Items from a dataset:
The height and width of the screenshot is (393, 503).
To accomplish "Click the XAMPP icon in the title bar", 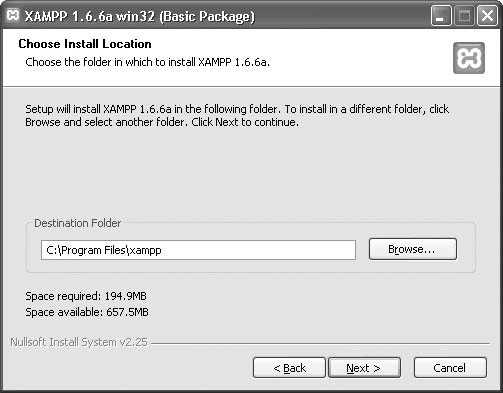I will tap(13, 15).
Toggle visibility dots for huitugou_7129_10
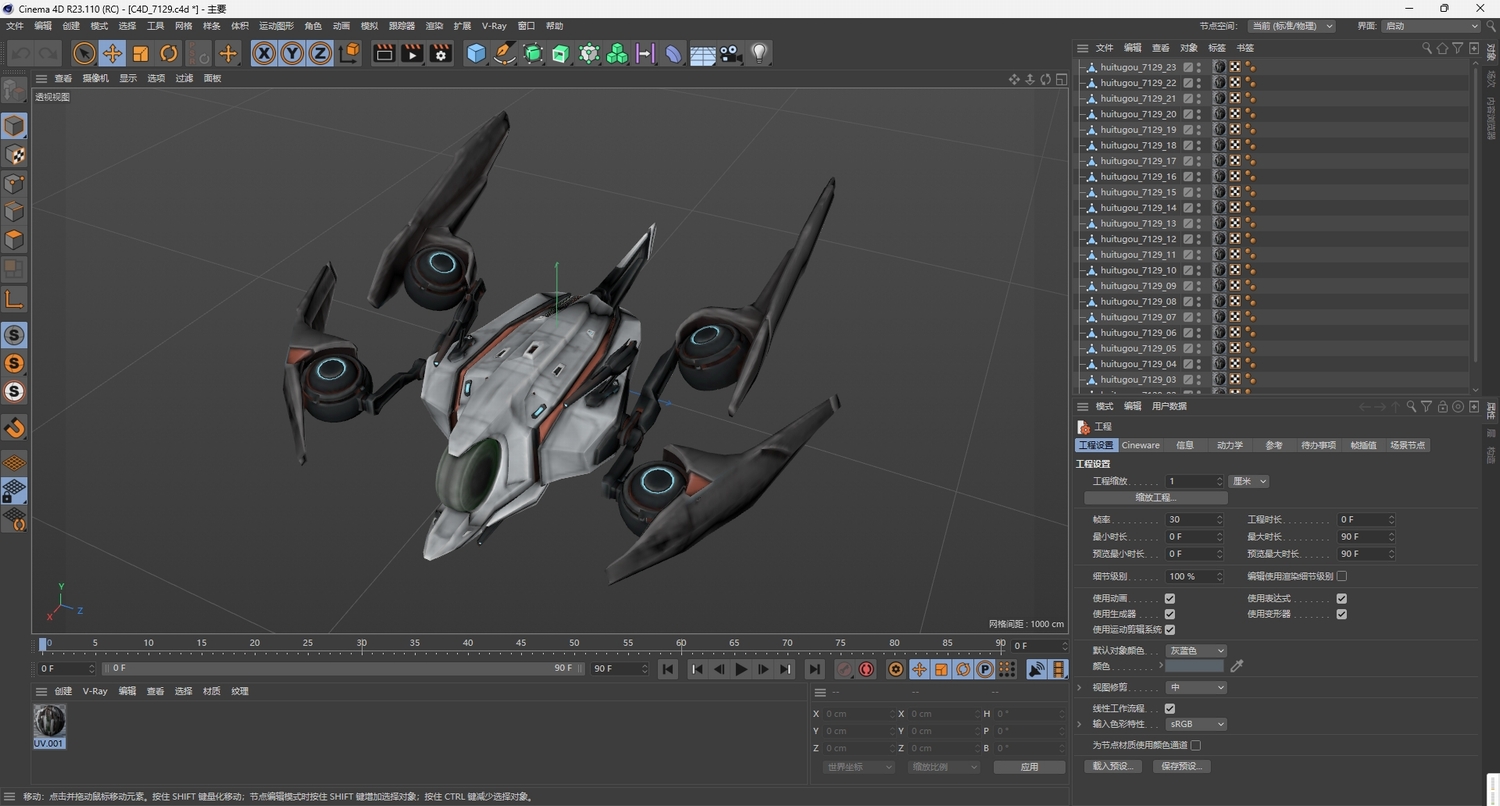The image size is (1500, 806). tap(1198, 270)
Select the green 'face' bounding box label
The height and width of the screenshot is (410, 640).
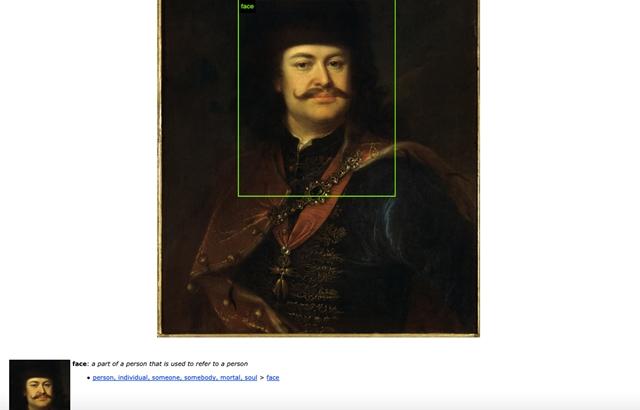247,6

**Exercise aim:** Exclude every picture, then return precisely the lines that run from the line containing "Toggle visibility dots for huitugou_7129_10" through the end of the entries above.

**Response to the exercise:**
Toggle visibility dots for huitugou_7129_10
The image size is (1500, 806). tap(1198, 270)
Select the green 'face' bounding box label
The height and width of the screenshot is (410, 640).
247,6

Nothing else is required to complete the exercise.